Колю Краснова поразили ее руки, которые он увидел в окошечко кассы. Тонкопалые, почти прозрачные на свету, с удивительно гладкими розовыми ноготками. Руки дамы. Словно и не пережила она годы оккупации, с висящей над ней, как и над всеми чудом выжившими евреями, угрозой мгновенной или долгой, мучительной смерти. Не было семи детдомовских лет, страшного 1952 года, превратившего советских мирных антисемитов в черносотенцев, когда Света благодарила Бога за то, что пошла на бухгалтерские курсы, а не в медицинское училище.

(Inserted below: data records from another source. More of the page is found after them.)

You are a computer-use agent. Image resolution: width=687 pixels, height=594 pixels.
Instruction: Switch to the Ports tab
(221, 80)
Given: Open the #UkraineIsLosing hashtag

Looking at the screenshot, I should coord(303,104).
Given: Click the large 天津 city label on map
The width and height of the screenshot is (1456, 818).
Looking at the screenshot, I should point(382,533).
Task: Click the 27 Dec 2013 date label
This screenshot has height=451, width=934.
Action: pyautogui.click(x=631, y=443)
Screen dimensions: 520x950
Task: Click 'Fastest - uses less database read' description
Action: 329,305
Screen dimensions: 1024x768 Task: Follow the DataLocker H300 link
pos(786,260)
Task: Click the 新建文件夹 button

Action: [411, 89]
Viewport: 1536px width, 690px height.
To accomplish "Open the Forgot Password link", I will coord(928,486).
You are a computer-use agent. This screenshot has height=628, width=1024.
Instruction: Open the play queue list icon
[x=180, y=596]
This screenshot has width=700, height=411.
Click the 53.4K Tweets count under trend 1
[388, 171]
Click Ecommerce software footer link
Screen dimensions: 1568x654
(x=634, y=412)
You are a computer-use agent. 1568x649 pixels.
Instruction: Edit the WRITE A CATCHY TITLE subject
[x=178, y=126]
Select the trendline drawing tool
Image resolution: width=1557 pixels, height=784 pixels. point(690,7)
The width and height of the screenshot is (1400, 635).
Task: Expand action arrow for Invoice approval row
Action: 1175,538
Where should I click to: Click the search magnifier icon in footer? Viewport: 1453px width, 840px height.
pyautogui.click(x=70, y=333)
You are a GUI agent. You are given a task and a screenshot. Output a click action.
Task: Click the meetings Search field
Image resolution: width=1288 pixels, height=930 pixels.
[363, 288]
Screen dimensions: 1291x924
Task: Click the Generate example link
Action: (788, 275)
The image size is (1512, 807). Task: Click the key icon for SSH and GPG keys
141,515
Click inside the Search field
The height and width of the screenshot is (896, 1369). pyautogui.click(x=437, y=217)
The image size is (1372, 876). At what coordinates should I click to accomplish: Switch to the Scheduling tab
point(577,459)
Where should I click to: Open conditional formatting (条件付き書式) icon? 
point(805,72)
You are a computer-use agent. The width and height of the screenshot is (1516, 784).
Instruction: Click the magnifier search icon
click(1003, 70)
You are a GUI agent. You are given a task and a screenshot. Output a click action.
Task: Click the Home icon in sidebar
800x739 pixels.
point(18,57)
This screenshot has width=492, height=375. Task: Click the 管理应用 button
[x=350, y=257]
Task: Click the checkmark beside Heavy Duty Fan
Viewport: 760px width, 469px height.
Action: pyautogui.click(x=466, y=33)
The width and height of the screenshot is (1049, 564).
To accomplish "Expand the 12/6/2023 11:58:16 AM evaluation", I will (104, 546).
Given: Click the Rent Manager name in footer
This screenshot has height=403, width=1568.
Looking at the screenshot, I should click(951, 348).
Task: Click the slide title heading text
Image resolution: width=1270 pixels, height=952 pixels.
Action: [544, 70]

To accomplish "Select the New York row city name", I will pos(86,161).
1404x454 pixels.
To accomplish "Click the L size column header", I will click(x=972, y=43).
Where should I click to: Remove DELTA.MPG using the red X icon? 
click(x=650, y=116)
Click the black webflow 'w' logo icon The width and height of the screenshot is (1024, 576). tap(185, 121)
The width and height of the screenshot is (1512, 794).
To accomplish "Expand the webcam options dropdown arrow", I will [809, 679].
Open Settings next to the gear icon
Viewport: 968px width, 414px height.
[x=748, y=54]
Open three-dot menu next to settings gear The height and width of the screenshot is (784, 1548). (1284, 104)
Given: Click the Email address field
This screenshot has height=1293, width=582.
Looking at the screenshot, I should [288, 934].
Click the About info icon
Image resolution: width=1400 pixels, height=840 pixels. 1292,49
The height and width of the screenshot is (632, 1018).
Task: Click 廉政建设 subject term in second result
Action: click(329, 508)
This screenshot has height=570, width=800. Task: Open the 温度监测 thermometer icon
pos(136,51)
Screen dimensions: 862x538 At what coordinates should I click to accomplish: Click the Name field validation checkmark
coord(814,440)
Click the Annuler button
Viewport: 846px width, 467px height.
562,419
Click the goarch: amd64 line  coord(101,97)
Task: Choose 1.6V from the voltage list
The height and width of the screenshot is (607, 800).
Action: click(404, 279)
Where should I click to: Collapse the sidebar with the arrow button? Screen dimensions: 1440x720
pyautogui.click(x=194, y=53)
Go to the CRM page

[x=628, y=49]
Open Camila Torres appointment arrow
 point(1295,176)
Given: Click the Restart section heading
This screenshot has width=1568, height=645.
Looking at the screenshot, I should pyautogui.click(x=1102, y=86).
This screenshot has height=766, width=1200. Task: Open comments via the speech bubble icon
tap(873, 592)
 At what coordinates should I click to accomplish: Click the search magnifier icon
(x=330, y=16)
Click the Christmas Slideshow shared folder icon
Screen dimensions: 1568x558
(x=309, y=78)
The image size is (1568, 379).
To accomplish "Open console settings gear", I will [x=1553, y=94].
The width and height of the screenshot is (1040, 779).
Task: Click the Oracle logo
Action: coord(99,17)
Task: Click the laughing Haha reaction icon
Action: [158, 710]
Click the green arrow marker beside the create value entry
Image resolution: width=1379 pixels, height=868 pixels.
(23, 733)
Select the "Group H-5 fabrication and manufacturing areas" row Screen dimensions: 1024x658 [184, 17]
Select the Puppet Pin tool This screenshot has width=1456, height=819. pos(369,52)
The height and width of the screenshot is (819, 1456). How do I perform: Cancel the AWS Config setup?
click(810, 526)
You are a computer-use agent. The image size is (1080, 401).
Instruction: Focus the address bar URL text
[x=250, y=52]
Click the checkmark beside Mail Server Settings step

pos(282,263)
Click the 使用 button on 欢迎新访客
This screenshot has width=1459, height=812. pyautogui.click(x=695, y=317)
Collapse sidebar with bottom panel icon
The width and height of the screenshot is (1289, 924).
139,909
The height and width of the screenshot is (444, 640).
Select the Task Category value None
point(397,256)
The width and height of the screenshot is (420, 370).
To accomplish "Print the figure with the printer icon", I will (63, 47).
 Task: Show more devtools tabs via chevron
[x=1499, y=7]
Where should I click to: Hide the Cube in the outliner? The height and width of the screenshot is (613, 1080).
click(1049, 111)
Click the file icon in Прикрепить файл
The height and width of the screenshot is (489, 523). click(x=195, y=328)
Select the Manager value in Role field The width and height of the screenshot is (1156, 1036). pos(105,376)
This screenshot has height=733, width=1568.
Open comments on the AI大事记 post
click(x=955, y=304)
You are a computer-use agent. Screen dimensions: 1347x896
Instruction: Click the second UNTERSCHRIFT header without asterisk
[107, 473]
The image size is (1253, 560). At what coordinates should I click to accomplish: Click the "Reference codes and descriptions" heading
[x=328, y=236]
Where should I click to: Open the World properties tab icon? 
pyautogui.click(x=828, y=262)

Руки эти не покрылись цыпками и трещинами от ледяной воды в рабочих «общагах», не потемнели от черной угольной пыли, которую ветер срывал с пирамид терриконов и гнал прочь, в степь, к далекому Азовскому морю. Потом он, нагнувшись, через полукруглое окошечко, увидел ее лицо с огромными миндалевидными черными глазами, бархатными и влажными, и понял, что пропал.
Через три месяца Света Натарзон сменила фамилию на Краснову, а еще через десять месяцев, в июле 1958 года, в одноэтажном обшарпанном роддоме, окна которого стали совсем мутными от едкой пыли, наполнявшей воздух и шахтерские легкие, родился Краснов Константин Николаевич.
Горластый, толстозадый малыш, здоровый плод странного брака по любви, так, как браки по любви и в ту пору были редки и необычны.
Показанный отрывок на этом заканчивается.